スマホで音楽を聞く際、良い音質で楽しむためにイヤフォンやヘッドフォンにお金をかけている人も多いのでは? でも、「イコライザー」の設定を変えれば、お金をかけなくても音質を良くすることができるんだとか。そこで今回は、無料で音質アップが可能なイコライザー(以下、EQ)の使い方を紹介します。
そもそも「EQ」とは、“音声信号の周波数特性を変更できる機能”のこと。平たく言うと、周波数の変更により、“音の印象”を変えることができる優れモノです。iPhoneの純正ミュージックアプリには最初から搭載されていて、「設定」→「ミュージック」→「イコライザ」と進むと操作できます。「Acoustic」「Classical」「Dance」「Electronic」「Hip Hop」「Piano」など、23種類の項目が用意されており、音楽のジャンルを選ぶだけで、適した音質に調整してくれるわけです。
これだけでも大分印象が変わるのですが…、さらに使いこなすワザを知りたい!ということで、オーディオライターの高橋敦さんに話を聞きました。
「たとえば、電車の中など周りがうるさくて低音(楽器でいうとベースやドラムス)が聴こえにくいと感じたら『Bass Booster』で低音を強調。アコースティックギターやシンバルの高音が目立ちすぎると感じたら『Treble Reducer』で高音を抑えるのがいいでしょう。『Vocal Booster』は歌声を聞き取りやすくしてくれます。音楽ジャンルの名称だけで選ぶのではなく、聴く音に合わせて柔軟に試してみるのがおすすめですよ」(高橋さん、以下同)
確かに一口にロックといっても、アーティストによって強調されている音は異なるもの。高橋さんいわく、
「iPhoneアプリにある『Rock』を選ぶと、低音を際立たせる設定になりますが、キレキレのギター音が好きなら、『Acoustic』(中広域を調整してギターの鋭さなどを強める)が合うかもしれません。

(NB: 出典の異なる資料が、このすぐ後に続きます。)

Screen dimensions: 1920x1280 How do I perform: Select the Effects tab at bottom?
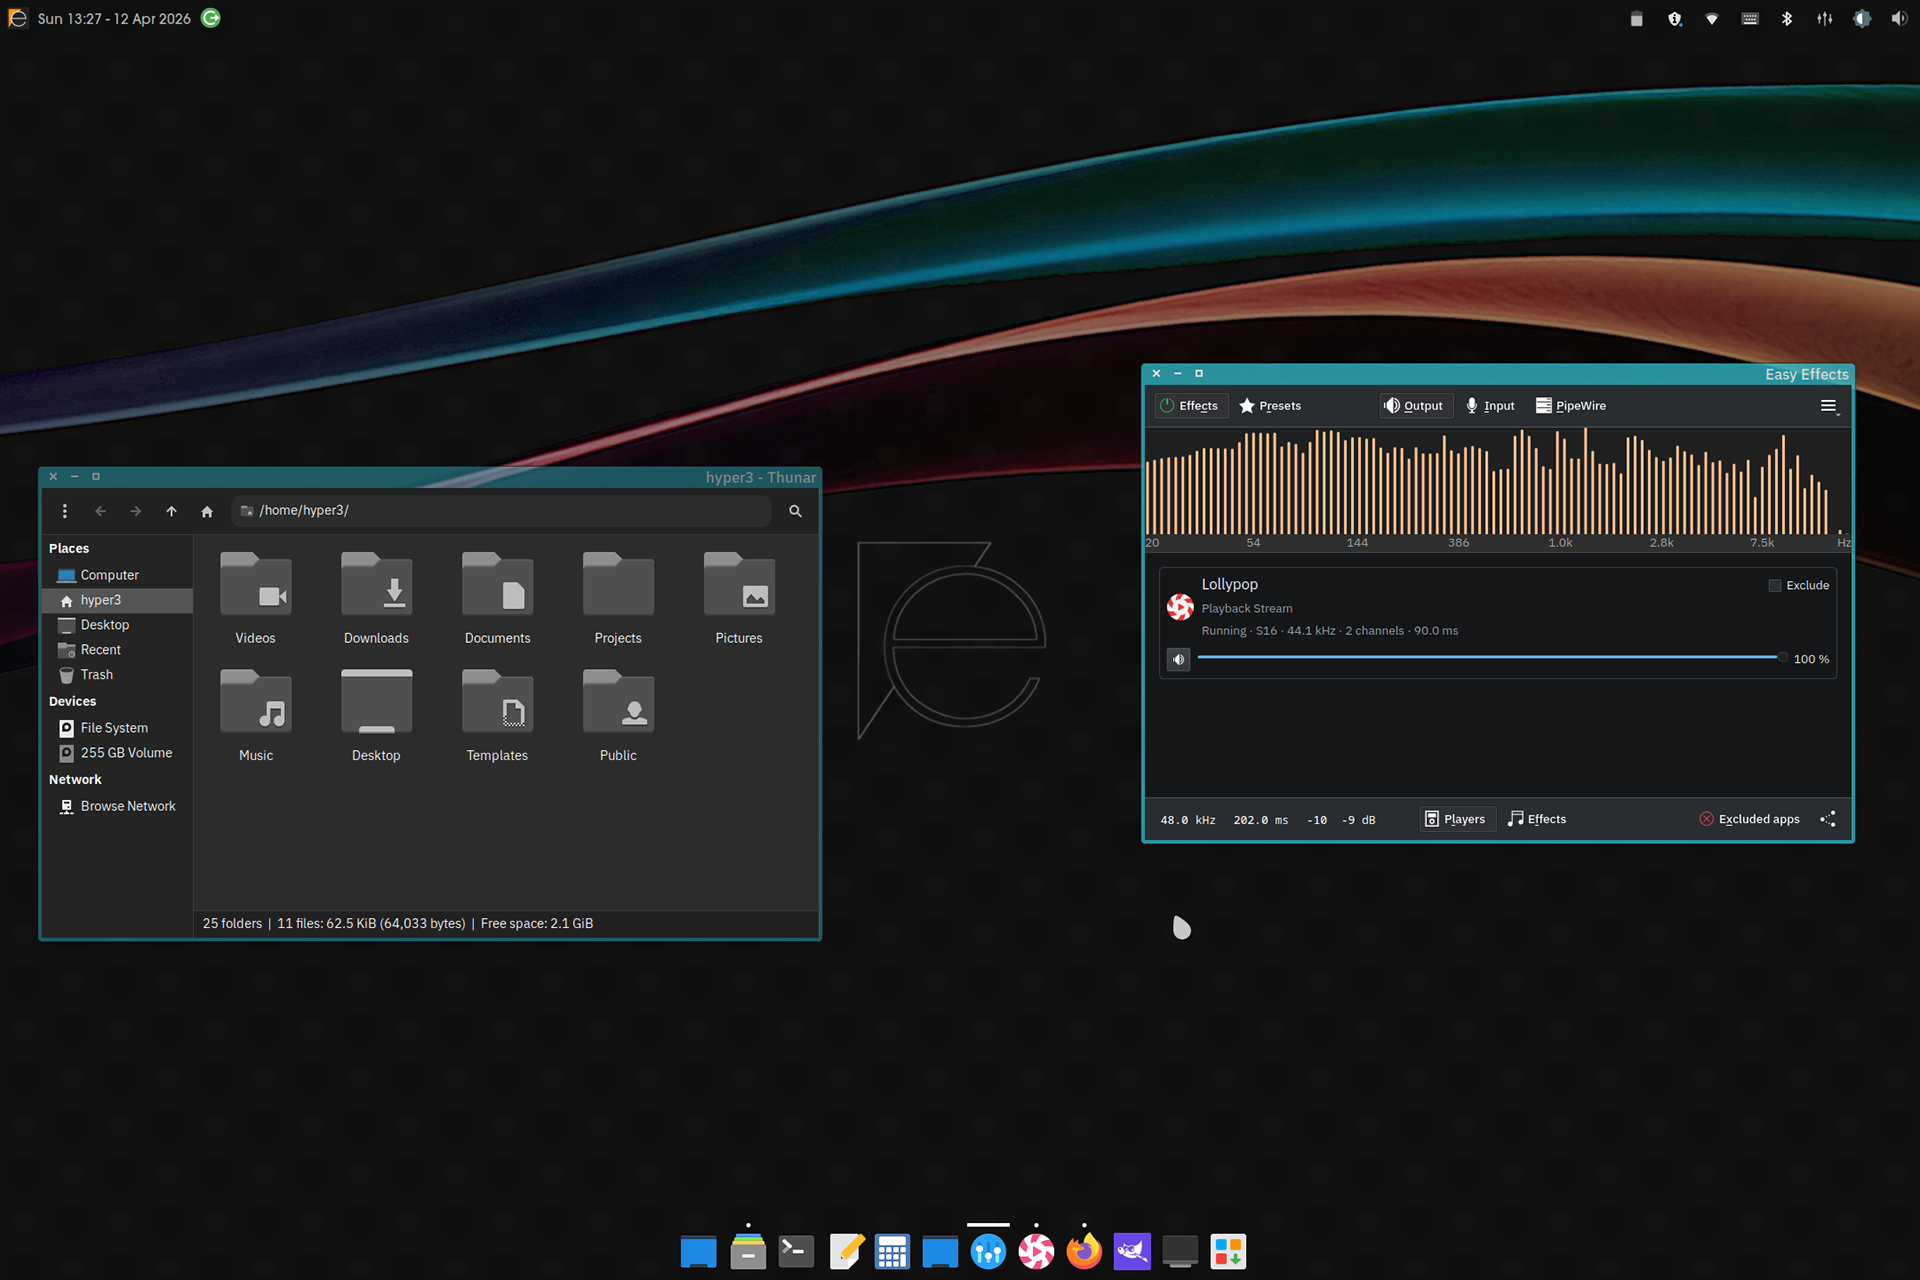coord(1537,819)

また、ドラムスの荒く生々しい空気感を味わいたいなら、『Hip Hop』(少し低い音域、超低音を際立たせる)にすると、バスドラムの響きなどが感じやすくなります」
とのこと。具体的なアーティスト名で言うと、以下の設定が高橋さんのおすすめなんだとか。

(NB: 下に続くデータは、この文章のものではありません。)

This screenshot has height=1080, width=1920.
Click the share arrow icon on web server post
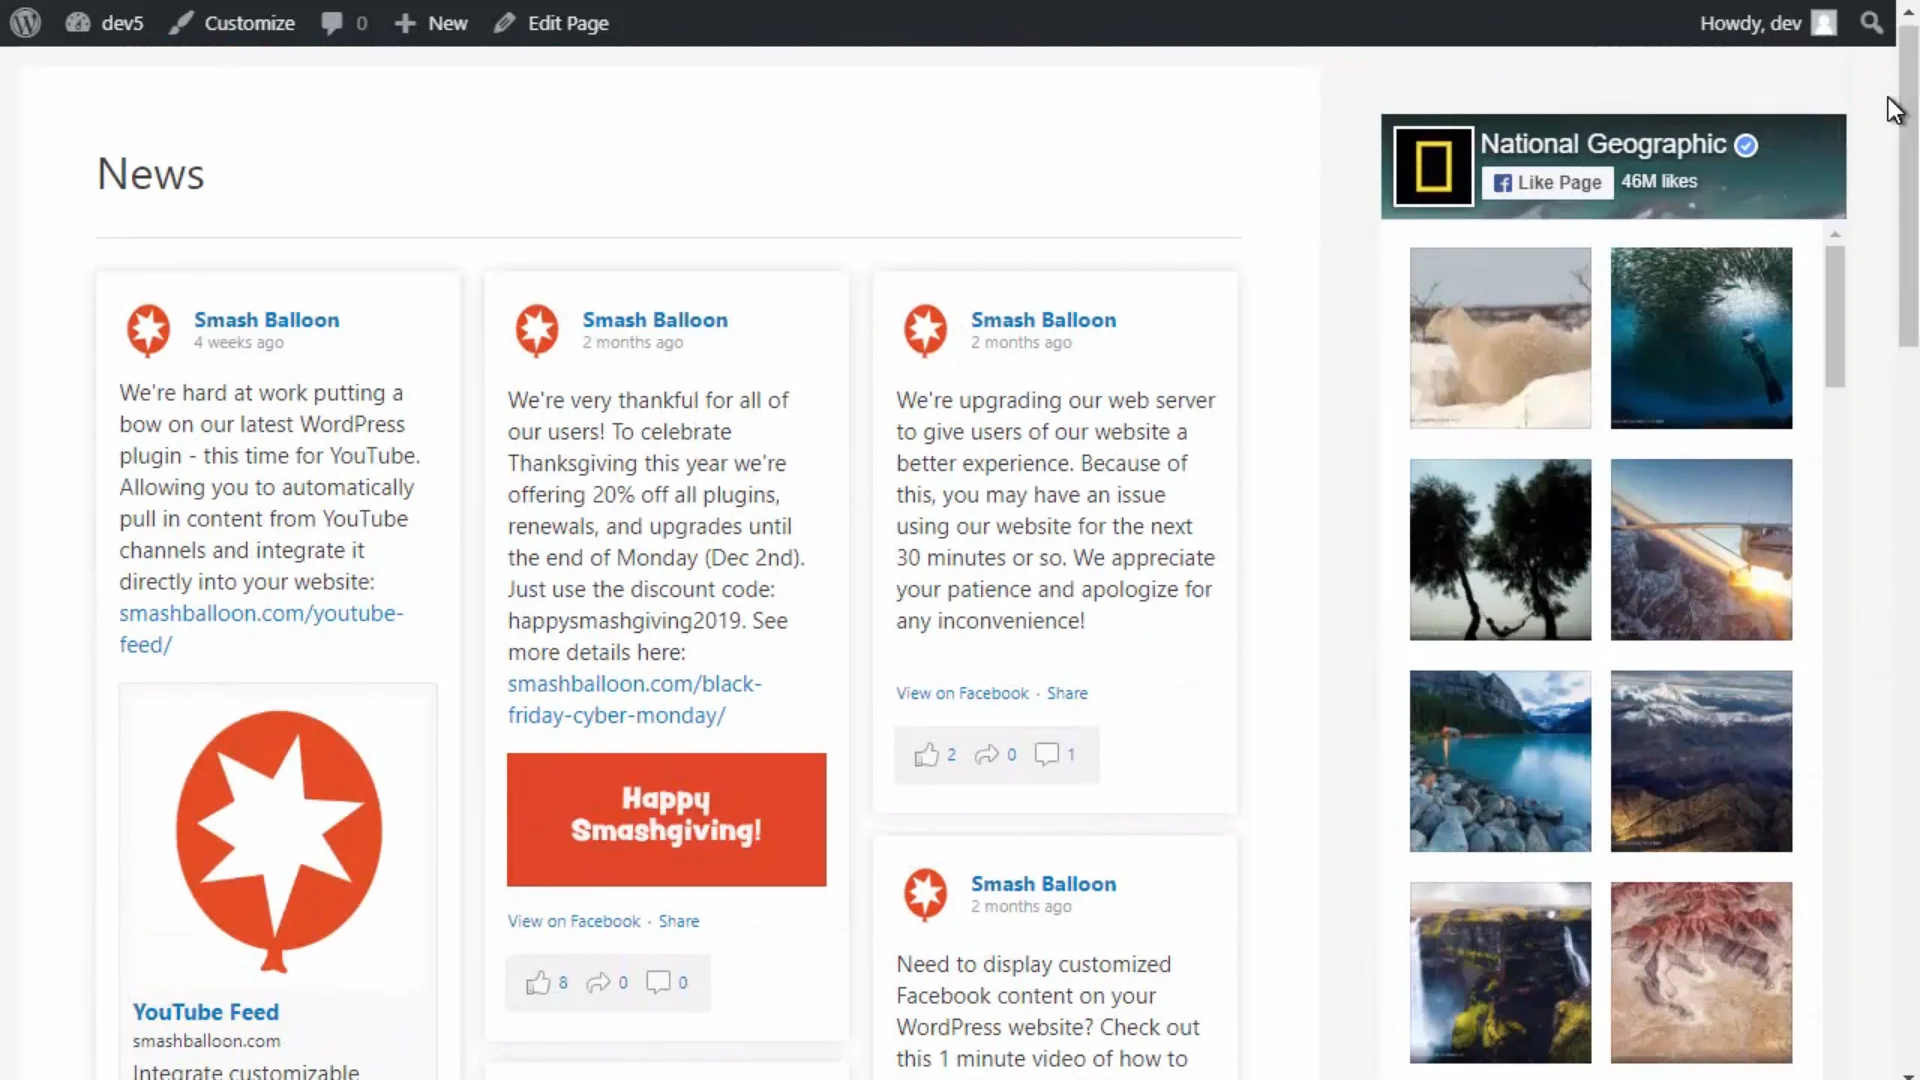pos(986,754)
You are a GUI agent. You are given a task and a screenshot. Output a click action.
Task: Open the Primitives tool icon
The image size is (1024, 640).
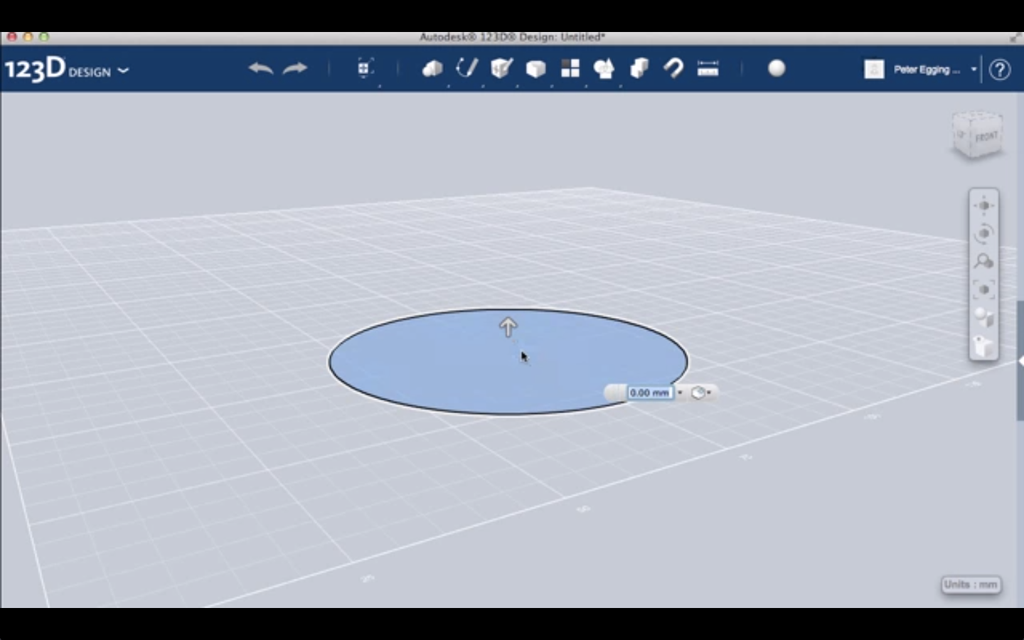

●凛として時雨…ギター音の際立つ「Acoustic」
●Nirvana…ドラムの響きが感じやすい「Hip Hop」
●Silent Siren…明るさとノリが際立つ「Latin」
●サカナクション…ベースの躍動を強める「R&B」
同じジャンルのアーティストでも、こだわりの設定ができそうですね。
Androidユーザーや、もっと自分好みに音質を調整したい人は、高橋さんも太鼓判のEQ付きプレイヤーアプリ「Onkyo HF Player」(Android版/iOS版)を使ってみては? 同アプリ内では、スライダーを使って曲の帯域(Hz)を調節し、自分好みの音を作ることができるのだそう。
使い方は、ヴァイオリンが主役のクラシック楽曲を例にとると…
●4kHzあたりの“高域”を少し上げる
…ヴァイオリンの音色の「明るさ」「抜け」がここで調節できます。
●32Hzの“超低域”を少し上げる
…この音域を直接鳴らしている楽器はほとんどないため、ここで調節するのは「ホールの響き」。スケール感を出したい場合はここを少し上げてみるのがいいのだそう。
「まずは大げさなくらいにスライダーを動かして、その帯域(Hz)がどの楽器や空気感に影響するのかを把握するのがおすすめです」と高橋さん。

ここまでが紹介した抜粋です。